RECORD EXCERPTS —

┄┄┄┄┄┄

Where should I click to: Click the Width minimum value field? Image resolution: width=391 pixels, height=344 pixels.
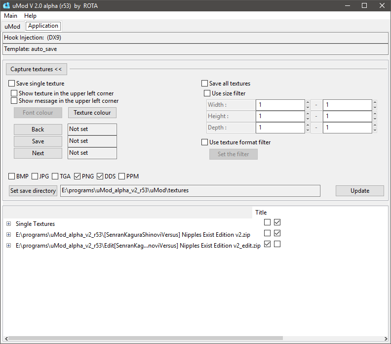pos(280,105)
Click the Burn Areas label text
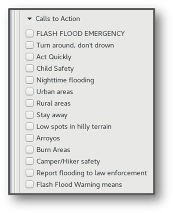Screen dimensions: 173x213 (x=53, y=150)
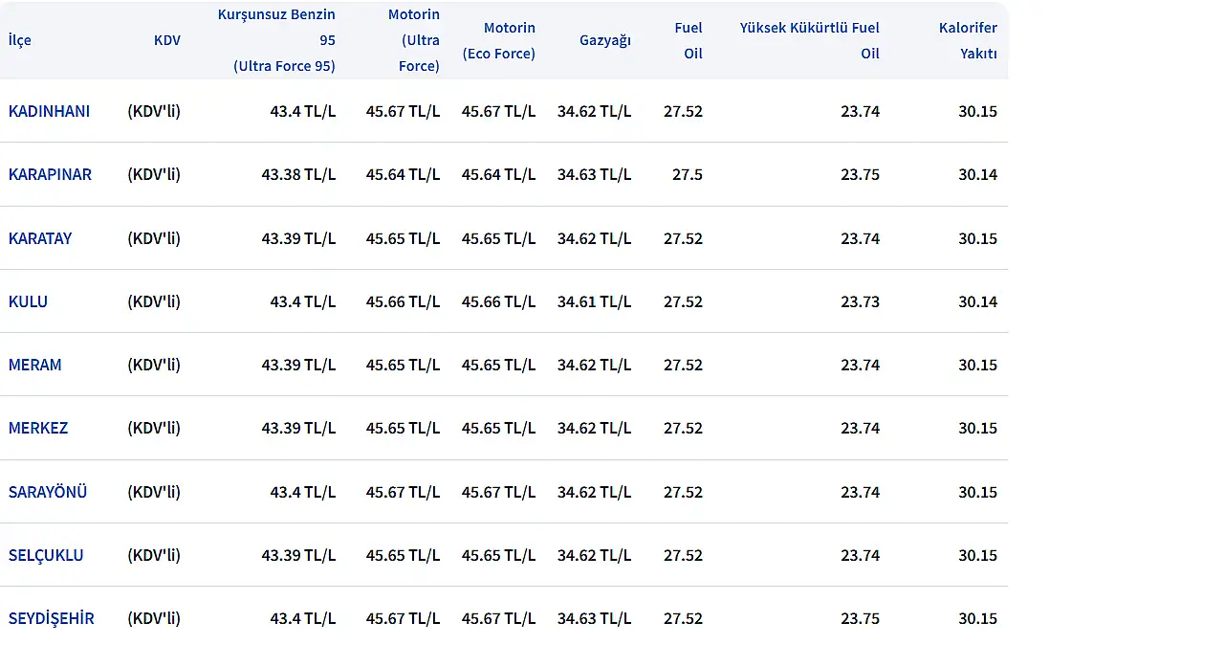Click the Motorin (Eco Force) column header
The height and width of the screenshot is (645, 1224).
tap(498, 40)
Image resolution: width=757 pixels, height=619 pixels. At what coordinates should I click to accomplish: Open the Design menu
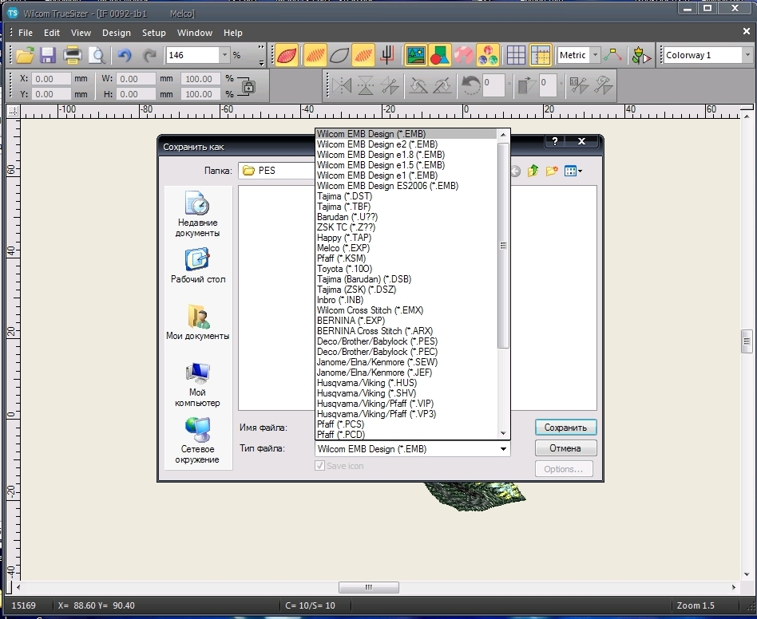click(116, 33)
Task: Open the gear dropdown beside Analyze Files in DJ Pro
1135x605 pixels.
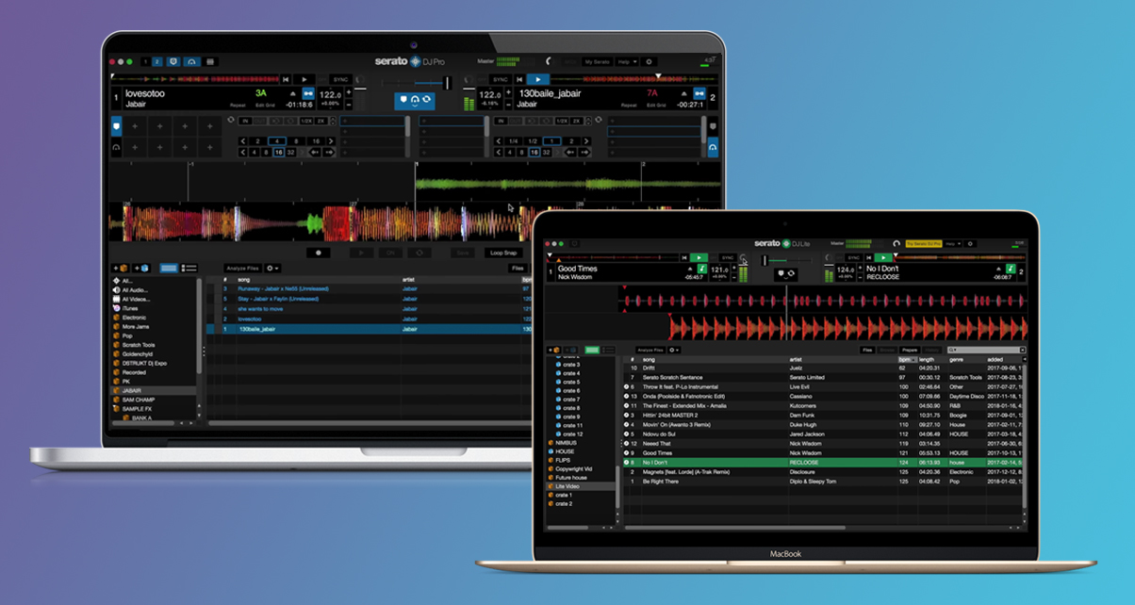Action: click(x=272, y=269)
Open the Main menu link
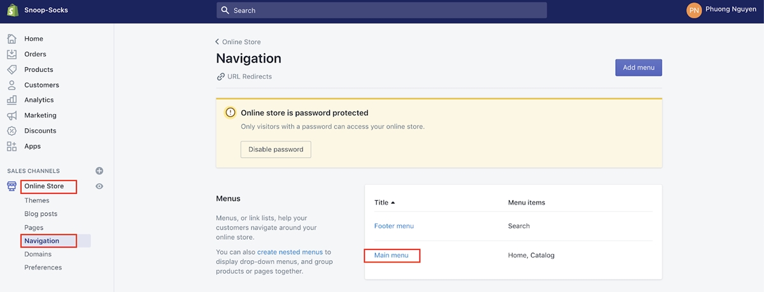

┄┄┄┄┄┄

Arrange every line of the records above as a numbered list, omitting blank lines. Leave the pictures out of your answer.

EXPECTED OUTPUT —
1. Where should I click to: Click the Width minimum value field? Image resolution: width=391 pixels, height=344 pixels.
2. pos(280,105)
3. Click the Burn Areas label text
4. Screen dimensions: 173x213 (x=53, y=150)
5. Click the Motorin (Eco Force) column header
6. The height and width of the screenshot is (645, 1224).
7. tap(498, 40)
8. Image resolution: width=757 pixels, height=619 pixels. At what coordinates should I click to accomplish: Open the Design menu
9. click(116, 33)
10. Task: Open the gear dropdown beside Analyze Files in DJ Pro
11. 1135x605 pixels.
12. Action: click(x=272, y=269)
13. Open the Main menu link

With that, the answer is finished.